Proving ${n + 2 \choose m + 1} = {n \choose m + 1} + 2{n \choose m} + {n \choose m - 1}$ using the Binomial Theorem

Question

I want to prove the following identity using the Binomial Theorem: $${n + 2 \choose m + 1} = {n \choose m + 1} + 2{n \choose m} + {n \choose m - 1}$$

I have a combinatorial solution: Suppose we want to choose $m + 1$ people among $n + 2$ people where 2 of these people are children. This can be done in ${n + 2 \choose m}$ ways. Now to prove the identity we count this differently by looking at the different cases: pick no children, pick 1 child, pick 2 children.

But I want to prove this using the Binomial Theorem but I have no idea how this can be done. I only know that ${n + 2 \choose m + 1}$ is the coefficient of $x^{m + 1}y^{n + 1 - m}$ in $(x + y)^{n + 2}$ but I haven't been able to do anything with this. I tried different values of $x$ and $y$ and taking derivatives but I couldn't solve the problem.
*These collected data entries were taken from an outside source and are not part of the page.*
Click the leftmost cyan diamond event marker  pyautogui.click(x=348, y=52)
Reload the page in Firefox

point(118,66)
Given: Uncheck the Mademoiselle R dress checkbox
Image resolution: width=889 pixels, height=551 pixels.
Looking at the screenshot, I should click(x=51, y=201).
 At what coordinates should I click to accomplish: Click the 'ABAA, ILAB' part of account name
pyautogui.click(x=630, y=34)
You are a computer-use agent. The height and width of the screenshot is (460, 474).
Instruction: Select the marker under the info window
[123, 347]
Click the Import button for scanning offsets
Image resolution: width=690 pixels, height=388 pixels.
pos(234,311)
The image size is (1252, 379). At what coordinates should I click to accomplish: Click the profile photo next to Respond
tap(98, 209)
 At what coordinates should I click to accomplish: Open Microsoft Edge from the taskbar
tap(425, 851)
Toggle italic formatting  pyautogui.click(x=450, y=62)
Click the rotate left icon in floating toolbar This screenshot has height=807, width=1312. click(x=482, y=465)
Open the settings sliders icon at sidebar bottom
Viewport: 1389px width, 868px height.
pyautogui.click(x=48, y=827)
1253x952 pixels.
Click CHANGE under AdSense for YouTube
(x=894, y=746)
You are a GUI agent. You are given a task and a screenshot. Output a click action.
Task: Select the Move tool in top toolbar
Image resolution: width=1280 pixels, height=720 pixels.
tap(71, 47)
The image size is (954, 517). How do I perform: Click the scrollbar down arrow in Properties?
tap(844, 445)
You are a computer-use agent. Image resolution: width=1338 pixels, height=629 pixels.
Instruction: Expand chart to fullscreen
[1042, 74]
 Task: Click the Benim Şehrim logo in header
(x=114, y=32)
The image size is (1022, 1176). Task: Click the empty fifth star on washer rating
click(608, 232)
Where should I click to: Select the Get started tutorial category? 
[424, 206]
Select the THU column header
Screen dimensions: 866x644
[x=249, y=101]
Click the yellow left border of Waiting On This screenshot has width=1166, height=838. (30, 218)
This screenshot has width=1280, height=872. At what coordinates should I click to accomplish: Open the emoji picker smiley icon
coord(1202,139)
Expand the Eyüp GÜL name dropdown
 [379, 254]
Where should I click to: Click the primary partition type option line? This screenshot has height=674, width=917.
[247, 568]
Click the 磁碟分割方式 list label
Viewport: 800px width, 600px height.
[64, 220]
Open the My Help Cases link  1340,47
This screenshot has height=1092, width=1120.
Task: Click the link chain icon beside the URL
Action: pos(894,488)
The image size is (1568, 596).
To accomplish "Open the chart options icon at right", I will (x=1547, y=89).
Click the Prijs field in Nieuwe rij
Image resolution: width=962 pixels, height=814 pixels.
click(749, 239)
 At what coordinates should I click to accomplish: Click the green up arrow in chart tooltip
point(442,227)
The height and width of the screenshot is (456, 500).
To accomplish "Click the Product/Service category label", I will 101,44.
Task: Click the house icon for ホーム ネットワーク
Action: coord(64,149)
Hints would be appreciated. Thanks in advance.

Edit: This question is pretty much the same as mine, however there are no solutions using the Binomial theorem there.

Answer 1

Expand $(x+y)^n$ and $(x+y)^2$ separately, then multiply the two expansions together.

Answer 2

Hint: let $[x^k]f(x)$ denote the $x^k$ coefficient in $f(x)$ so$$\binom{n+2}{m+1}=[x^{m+1}](1+x)^{n+2}=[x^{m+1}](1+x)^n(1+2x+x^2).$$(In other words, what @Arthur said, but we only need the case $y=1$.)